[Available data Boundary: Start]
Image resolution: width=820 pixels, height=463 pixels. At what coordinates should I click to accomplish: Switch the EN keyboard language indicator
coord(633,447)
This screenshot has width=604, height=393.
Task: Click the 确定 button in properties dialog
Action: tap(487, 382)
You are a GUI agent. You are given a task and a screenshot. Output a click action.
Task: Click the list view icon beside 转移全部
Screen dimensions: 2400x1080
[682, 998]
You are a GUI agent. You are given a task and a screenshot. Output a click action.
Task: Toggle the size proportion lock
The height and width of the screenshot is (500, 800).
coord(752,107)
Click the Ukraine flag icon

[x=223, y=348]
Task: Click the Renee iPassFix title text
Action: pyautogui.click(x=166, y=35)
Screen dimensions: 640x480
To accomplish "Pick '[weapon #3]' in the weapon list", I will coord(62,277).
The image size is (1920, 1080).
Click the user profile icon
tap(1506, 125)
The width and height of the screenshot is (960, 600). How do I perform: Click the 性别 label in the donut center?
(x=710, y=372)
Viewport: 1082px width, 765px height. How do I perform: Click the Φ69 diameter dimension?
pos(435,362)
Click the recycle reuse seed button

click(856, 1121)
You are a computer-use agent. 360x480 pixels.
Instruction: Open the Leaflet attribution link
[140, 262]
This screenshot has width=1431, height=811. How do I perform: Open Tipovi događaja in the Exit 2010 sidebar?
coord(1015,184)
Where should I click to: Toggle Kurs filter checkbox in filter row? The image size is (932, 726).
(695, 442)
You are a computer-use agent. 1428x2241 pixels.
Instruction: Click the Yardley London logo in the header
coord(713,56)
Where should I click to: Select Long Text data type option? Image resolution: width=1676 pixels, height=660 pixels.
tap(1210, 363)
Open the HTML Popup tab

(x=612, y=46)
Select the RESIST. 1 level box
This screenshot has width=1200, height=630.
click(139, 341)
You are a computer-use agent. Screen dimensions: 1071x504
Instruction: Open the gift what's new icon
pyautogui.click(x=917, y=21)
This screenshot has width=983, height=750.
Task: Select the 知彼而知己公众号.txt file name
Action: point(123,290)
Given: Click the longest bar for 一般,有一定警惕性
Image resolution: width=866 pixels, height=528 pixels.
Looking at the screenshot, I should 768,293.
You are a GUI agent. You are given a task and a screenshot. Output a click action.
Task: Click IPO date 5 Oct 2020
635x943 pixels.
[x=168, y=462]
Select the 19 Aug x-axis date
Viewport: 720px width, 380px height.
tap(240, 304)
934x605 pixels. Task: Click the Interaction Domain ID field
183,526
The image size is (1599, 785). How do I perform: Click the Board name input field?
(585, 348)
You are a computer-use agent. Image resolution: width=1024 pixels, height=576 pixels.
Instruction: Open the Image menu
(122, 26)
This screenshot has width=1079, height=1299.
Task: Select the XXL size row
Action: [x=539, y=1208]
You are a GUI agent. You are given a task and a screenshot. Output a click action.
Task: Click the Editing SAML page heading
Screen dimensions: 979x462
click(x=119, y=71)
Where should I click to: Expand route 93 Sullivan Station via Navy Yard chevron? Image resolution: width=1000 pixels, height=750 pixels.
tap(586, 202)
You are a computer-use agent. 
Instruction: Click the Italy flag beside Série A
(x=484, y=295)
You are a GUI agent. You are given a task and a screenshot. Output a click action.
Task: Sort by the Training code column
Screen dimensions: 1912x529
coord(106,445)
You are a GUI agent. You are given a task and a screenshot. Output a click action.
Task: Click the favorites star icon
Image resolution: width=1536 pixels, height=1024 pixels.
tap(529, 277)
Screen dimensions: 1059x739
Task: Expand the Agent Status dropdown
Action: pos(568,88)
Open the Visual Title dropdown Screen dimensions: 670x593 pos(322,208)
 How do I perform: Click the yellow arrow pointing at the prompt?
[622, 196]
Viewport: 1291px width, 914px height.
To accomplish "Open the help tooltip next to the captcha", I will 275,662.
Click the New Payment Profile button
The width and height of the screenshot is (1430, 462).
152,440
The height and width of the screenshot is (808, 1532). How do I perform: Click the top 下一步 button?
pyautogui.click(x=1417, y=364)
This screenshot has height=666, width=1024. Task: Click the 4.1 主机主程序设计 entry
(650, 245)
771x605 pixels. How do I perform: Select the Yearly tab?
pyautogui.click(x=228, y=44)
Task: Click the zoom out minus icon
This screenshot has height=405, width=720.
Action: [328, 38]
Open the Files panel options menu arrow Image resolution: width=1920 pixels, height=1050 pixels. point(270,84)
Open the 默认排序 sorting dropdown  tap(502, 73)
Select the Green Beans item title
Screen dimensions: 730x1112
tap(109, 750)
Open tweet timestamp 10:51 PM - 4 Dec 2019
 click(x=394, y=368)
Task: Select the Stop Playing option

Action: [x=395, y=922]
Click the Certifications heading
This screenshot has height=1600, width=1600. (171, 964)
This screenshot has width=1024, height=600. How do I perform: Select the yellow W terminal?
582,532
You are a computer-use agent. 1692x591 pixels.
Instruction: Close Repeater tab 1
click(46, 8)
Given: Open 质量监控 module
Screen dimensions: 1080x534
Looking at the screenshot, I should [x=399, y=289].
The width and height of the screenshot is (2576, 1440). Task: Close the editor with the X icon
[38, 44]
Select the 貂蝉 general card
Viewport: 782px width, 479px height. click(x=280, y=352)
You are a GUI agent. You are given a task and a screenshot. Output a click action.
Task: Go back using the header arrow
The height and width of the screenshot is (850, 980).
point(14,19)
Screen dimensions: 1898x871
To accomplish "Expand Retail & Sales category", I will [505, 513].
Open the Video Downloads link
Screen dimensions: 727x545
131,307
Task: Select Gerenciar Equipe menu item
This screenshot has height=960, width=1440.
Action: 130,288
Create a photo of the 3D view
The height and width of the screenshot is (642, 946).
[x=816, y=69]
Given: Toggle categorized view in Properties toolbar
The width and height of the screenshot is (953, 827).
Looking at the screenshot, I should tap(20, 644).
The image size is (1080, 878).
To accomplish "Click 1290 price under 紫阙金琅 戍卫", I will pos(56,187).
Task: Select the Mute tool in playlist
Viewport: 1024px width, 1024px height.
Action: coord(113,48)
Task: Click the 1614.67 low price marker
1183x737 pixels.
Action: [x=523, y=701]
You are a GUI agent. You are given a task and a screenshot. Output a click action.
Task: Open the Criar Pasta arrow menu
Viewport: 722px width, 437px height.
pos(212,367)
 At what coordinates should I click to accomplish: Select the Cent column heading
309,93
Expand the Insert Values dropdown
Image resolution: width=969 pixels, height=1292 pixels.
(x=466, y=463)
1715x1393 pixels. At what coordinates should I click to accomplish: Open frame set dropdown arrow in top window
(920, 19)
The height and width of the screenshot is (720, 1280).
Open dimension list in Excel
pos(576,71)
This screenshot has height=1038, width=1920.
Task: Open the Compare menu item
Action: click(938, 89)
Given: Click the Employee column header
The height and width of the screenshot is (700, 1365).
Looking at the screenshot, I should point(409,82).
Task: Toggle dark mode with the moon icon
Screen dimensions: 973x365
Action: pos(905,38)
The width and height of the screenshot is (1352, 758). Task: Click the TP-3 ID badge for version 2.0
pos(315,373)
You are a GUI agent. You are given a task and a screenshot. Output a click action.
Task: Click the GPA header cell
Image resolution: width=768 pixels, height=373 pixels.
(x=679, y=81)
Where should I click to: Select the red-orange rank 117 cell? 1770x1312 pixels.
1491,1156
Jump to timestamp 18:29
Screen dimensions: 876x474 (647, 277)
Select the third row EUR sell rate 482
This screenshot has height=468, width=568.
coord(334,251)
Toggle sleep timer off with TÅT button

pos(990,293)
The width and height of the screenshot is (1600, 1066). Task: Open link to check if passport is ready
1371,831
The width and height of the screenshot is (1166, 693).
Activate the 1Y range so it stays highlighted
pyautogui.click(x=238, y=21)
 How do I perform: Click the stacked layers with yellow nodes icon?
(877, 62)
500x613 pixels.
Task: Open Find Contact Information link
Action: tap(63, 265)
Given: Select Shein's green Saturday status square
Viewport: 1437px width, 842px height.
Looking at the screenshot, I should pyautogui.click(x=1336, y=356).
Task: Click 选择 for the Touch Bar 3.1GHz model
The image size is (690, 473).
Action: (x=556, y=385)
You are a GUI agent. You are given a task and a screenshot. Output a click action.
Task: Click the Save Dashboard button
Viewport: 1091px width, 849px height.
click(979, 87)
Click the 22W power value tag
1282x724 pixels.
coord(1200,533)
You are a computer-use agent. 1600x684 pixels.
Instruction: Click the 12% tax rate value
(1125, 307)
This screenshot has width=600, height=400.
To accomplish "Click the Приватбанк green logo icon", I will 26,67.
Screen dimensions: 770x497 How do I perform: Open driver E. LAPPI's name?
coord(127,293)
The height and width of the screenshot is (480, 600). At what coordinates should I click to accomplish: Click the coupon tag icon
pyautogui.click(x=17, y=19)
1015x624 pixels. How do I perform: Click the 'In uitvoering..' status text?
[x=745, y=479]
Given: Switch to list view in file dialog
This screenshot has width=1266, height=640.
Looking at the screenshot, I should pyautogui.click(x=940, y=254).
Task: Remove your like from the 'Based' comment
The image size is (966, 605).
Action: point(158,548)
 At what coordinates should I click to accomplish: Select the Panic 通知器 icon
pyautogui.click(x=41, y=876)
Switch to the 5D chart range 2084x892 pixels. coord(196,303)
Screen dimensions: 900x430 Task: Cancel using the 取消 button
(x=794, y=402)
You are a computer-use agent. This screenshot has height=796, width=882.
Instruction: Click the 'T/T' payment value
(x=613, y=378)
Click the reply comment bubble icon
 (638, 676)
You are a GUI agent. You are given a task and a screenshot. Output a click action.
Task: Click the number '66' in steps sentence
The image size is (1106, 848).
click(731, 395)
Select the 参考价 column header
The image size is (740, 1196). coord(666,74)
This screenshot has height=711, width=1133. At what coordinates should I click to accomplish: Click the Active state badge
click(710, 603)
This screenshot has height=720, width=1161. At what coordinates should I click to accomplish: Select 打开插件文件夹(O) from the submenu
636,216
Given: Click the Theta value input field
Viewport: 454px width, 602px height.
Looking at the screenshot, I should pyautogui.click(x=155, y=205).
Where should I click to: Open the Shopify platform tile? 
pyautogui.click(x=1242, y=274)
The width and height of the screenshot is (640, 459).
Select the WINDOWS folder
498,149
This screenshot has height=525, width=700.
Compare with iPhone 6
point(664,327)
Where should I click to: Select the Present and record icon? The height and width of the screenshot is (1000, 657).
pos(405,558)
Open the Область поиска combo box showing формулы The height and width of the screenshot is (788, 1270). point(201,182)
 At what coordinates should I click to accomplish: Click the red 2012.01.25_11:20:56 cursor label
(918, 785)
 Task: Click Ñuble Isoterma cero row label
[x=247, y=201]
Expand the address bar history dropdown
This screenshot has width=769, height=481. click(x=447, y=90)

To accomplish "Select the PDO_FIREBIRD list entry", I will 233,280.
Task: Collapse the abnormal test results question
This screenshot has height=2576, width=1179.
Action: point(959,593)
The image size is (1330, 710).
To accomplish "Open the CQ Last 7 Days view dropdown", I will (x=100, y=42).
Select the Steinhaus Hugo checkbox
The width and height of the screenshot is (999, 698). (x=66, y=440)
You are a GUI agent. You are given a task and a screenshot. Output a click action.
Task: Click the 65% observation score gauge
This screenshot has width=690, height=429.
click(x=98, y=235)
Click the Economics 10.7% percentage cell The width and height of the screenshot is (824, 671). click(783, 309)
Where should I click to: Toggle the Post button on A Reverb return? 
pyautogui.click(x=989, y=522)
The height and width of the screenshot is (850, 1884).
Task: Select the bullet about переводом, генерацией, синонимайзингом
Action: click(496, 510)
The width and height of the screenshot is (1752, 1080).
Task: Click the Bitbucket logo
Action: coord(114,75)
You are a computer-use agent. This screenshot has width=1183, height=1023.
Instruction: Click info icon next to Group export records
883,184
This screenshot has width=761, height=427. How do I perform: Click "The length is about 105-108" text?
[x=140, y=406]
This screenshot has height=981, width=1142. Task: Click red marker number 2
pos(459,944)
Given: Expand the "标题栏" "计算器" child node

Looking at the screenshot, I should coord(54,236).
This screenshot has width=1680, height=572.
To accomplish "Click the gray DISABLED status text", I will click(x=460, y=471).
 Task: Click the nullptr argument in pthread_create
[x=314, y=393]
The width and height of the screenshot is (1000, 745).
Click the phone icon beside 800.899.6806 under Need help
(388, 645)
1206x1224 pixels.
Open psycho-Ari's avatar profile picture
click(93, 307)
[Available data Boundary: End]
### Your task
Copy out every line above where "computer" is present.

### Your solution
You are a computer-use agent. 360x480 pixels.
You are a computer-use agent. 1428x2241 pixels.
You are a computer-use agent. Screen dimensions: 1071x504
You are a computer-use agent. Image resolution: width=1024 pixels, height=576 pixels.
You are a computer-use agent. 
You are a computer-use agent. 1692x591 pixels.
You are a computer-use agent. 1600x684 pixels.
You are a computer-use agent. This screenshot has height=796, width=882.
You are a computer-use agent. This screenshot has width=1183, height=1023.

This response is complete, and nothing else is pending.